Third, the study also invites reflection on ethics and governance. If we can predict long-term influence, should platforms use these predictions to shape what users see? How do we guard against manipulation, bias, or the amplification of fragile misinformation? The XS-Video work doesn’t answer these questions, but it foregrounds them. By making the cross-platform propagation graph legible to AI, researchers—and, by extension, platforms and policymakers—gain new levers to steer, study, and, when necessary, curb harmful dynamics. The values we bake into these systems will matter as much as the technical prowess behind them.

Towards a More Curious, More Responsible Digital Ecology

In the end, this research is as much about curiosity as it is about engineering. It invites us to see short videos not as isolated sparkles of entertainment but as living threads in a vast, cross-platform tapestry. The XS-Video dataset acts like a new kind of map, one that integrates content with the social currents that carry it. NetGPT then offers a language for that map—an AI that can converse with the graph, reason about its shape, and translate that reasoning into a score that captures something as elusive as influence across time.

As technology spectators and participants, we should celebrate the ambition here: to quantify and understand a phenomenon that touches millions of lives every day. At the same time, we should demand thoughtful stewardship as these tools evolve. The science is exciting, but the social responsibility is equally urgent. A long shadow over a short video is not necessarily a problem; it becomes a problem if we forget to ask who benefits, who gets harmed, and how we can shape a healthier digital commons for the future.

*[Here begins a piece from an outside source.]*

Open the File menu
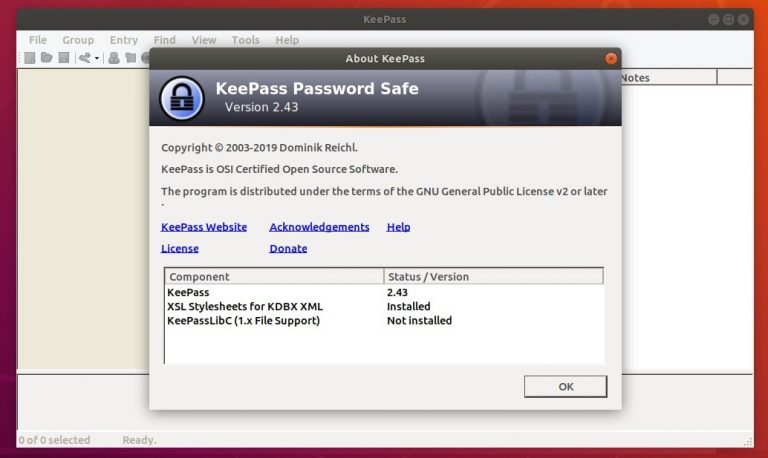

The XS-Video project, a collaboration led by the Institute of Automation at the Chinese Academy of Sciences, highlights a practical truth about modern AI research: real-world data, real-world scale, and a real appetite for bridging disciplines—graph theory, language modeling, and social science—can together illuminate the hidden choreography of online life. For readers who track the next step in AI as it touches media, democracy, and everyday curiosity, this work offers a compelling glimpse of what a more informed, more accountable digital era could look like.